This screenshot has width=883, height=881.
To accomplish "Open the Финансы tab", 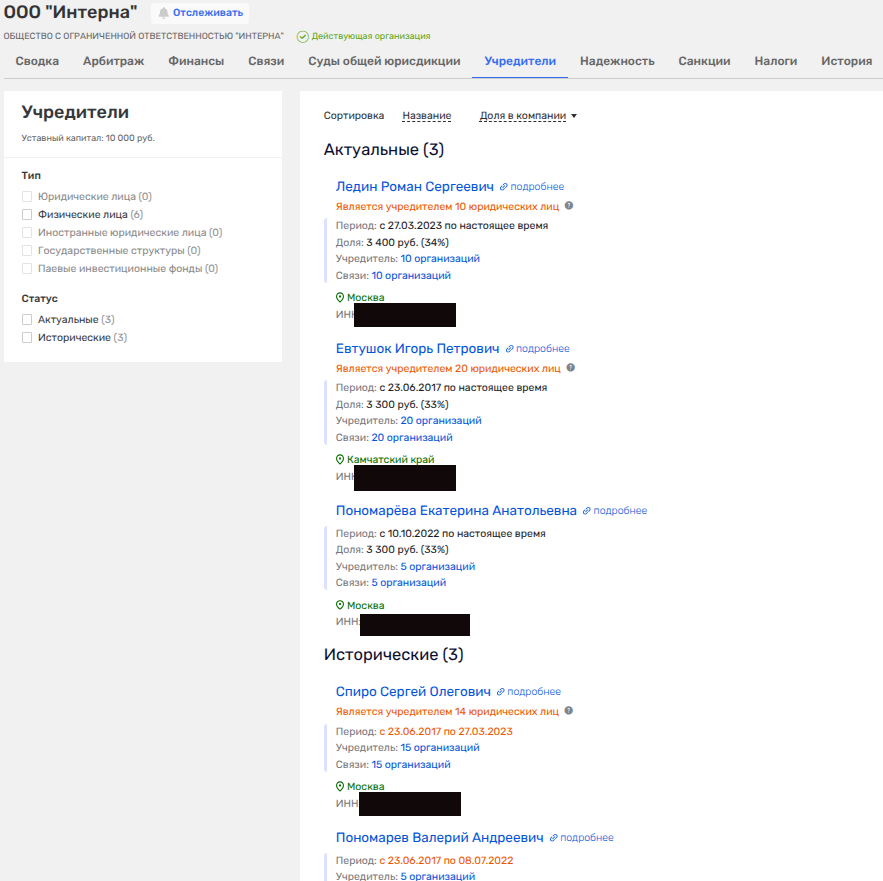I will (x=196, y=61).
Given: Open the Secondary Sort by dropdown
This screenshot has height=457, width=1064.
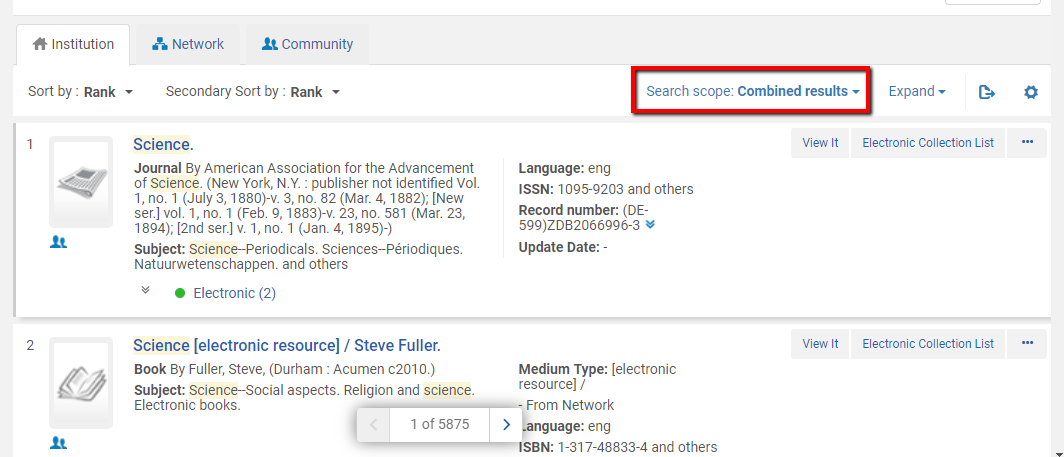Looking at the screenshot, I should 253,92.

- - - - -

— THE PROBLEM —
Reproduce, word for word, the lines from the one containing "Given: Open the Secondary Sort by dropdown" through the final line above. Leave every picture out.

— EXERCISE OUTPUT —
Given: Open the Secondary Sort by dropdown
This screenshot has height=457, width=1064.
Looking at the screenshot, I should 253,92.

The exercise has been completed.